After plummeting in the wake of the Sept. 11 terrorist attacks, global hotel stocks have regained most of their value, according to a report by Sydney, Australia-based Jones Lang LaSalle Hotels.
U.S. stocks fell by as much as 50% in the months following Sept. 11, while prices dipped by nearly 30% in the Asia-Pacific and 20% in Europe. "The good news, however, is that since this time, many of the stocks across the globe have traded up," notes Arthur Adler, CEO and managing director of Jones Lang LaSalle Hotels, Americas.
The report lists the stock prices of some of the industry’s most prominent hotel companies as of Sept. 10, 2001 and April 10, 2002: Starwood Hotels & Resorts Worldwide, $29.1 to $39.6, a 26.5% increase; Marriott International, $40.7 to $45.3, a 10.2% increase; Hilton Hotels Corp., $11.2 to $15.0, a 25.7% increase; FelCor Lodging Trust, $19.1 to $21.2, a 9.9% increase; Four Seasons Hotels, $46.9 to $56.0, a 16.3% increase.
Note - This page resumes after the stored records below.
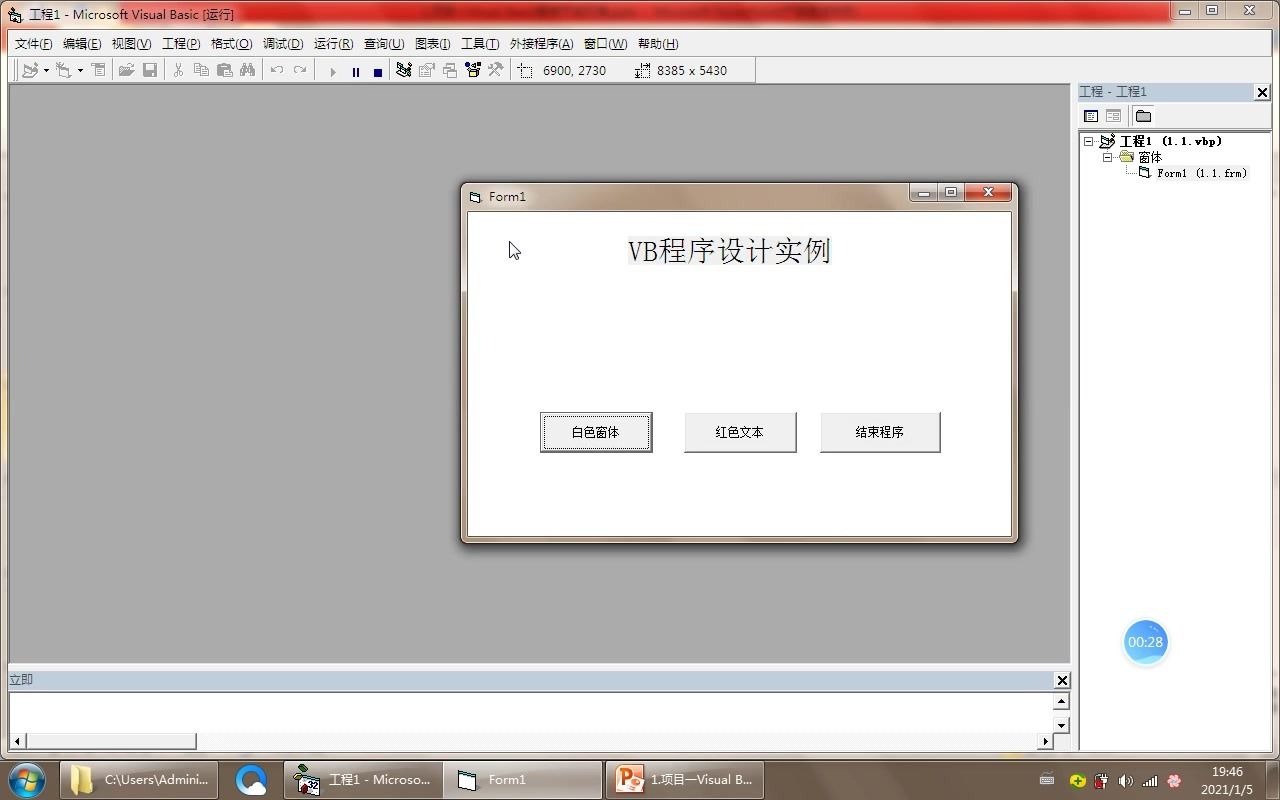Click the 结束程序 button on Form1
Image resolution: width=1280 pixels, height=800 pixels.
click(880, 432)
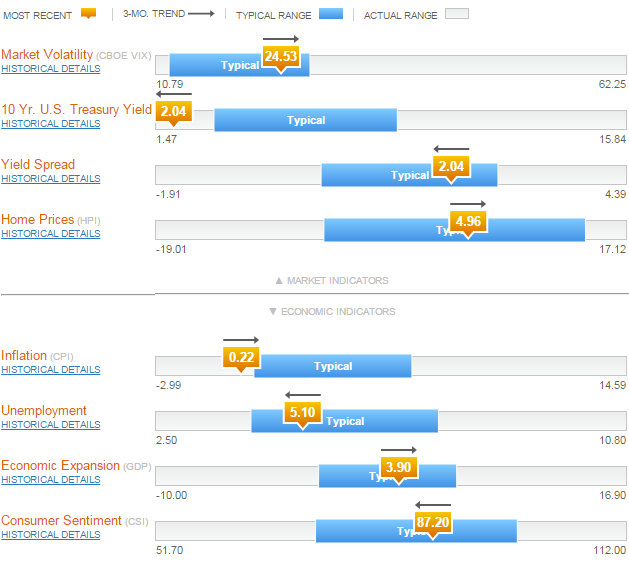Click the 2.04 Treasury Yield value marker
The width and height of the screenshot is (629, 572).
coord(173,111)
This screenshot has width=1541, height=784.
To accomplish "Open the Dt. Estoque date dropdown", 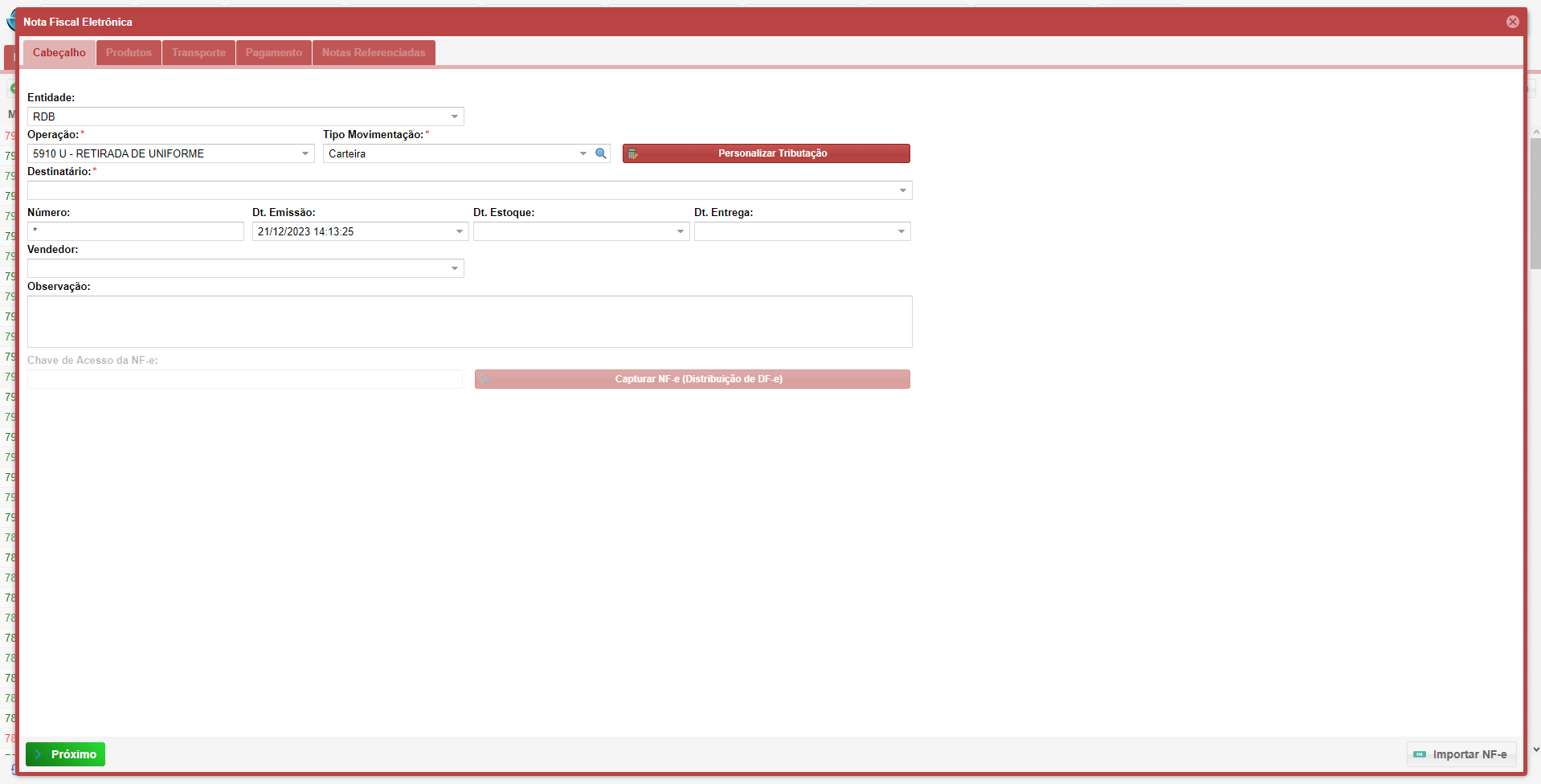I will point(681,231).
"We believe we have entered the early stages of economic recovery. Looking forward, we expect demand to accelerate, supply growth to slow and RevPAR (revenue per available room) to trend upwards," says Art Buser, managing director and head of West Coast operations for Jones Lang LaSalle. "Now is considered to be a good time to buy lodging stocks here in the U.S."